To illustrate the difficulty, consider how the characters hello might be an identifier, but if found inside a string literal (for example, "foo hello bar" they are just part of the literal. Now, it is possible to make complex lexer rules which recognize things like string literals, and by carefully ordering them ensure that tokens are correctly identified.
But the lexer produces a linear (one-dimensional) stream of tokens and you want your parser to produce a tree. To go further with our example, you don't want a single "string literal" token because in reality a string literal may possess a tree-like structure; for example, "foo\n#{bar}" might be broken down to:
- String literal
- Raw text
- Escape sequence
- Interpolated variable (which may itself have a tree-like structure
Or at the very least as more than one token, some of which may not be passed on to the parser (the delimiters, for instance):
- String literal delimiter (
") - Raw text (
foo) - Escape sequence (
\n) - Interpolated variable start delimiter (
#{) - Interpolated variable (
bar) - Interpolated variable end delimiter (
}) - String literal delimiter (
")
So in order to recognize this kind of structure, the lexer ends up taking on parser-like (structure recognition) responsibilities but only in order to produce linear stream of tokens. The parser then has to do the actual transformation into a tree representation, and that starts to sound like duplication of effort.
The answer may be to use syntactic predicates (see http://www.doc.ic.ac.uk/lab/secondyear/Antlr/lexer.html for a ANTLR version 2 discussion on the topic). These allow the lexer to have some notion of scope (ie. where it is in the structure of the input) and hence whether foo should be classified as an identifier, or raw text, or something else. The alternative is to have the lexer do less (identify few tokens) and let most of this stuff be done in the parser.
Lexer rules
- Recognize terminal symbols (tokens which describe the input linearly).
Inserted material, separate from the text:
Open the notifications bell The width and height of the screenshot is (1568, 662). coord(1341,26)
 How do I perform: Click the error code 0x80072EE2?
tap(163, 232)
- Start with a capital letter:.
IDENTIFIER : ('a'..'z' | '_')('a'..'z' | 'A'..'Z' | '0'..'9' | '_')* ;
- Operate at the character level: the input stream is a stream of characters.
- Do not contain whitespace: that is,
'a' 'b'matchesab. - May refer to other lexer rules:
INSTANCE_VARIABLE : '@' IDENTIFIER ;
- May not refer to parser rules.
- Precedence is determined by order in which they appear:
FOO : 'a'..'z'+; // FOO gobbles up everything because it appears first
BAR : 'a'..'f'+; // BAR can never match anything
// note that ANTLR will generate a warning here: "The following token definitions are unreachable: BAR"
// change the order and ANTLR will not longer warn
BAR : 'a'..'f'+;
FOO : 'a'..'z'+;
// note that ordering is irrelevant in a case like this
FOO : 'aaaa'; // ANTLR will greedily match this if it can
BAR : 'aaa'; // but can still match this if only three "a" characters present
- The
fragmentkeyword marks rules which are included only by reference in other rules:
fragment FOO = '0'..'9'+;
NUM = '(' FOO ')'; # produces a single token
# the above is equivalent to writing
NUM = '(' '0'..'9'+ ')';
The method for recognizing FOO will still exist separately in the lexer, but it will only be called from within the NUM rule.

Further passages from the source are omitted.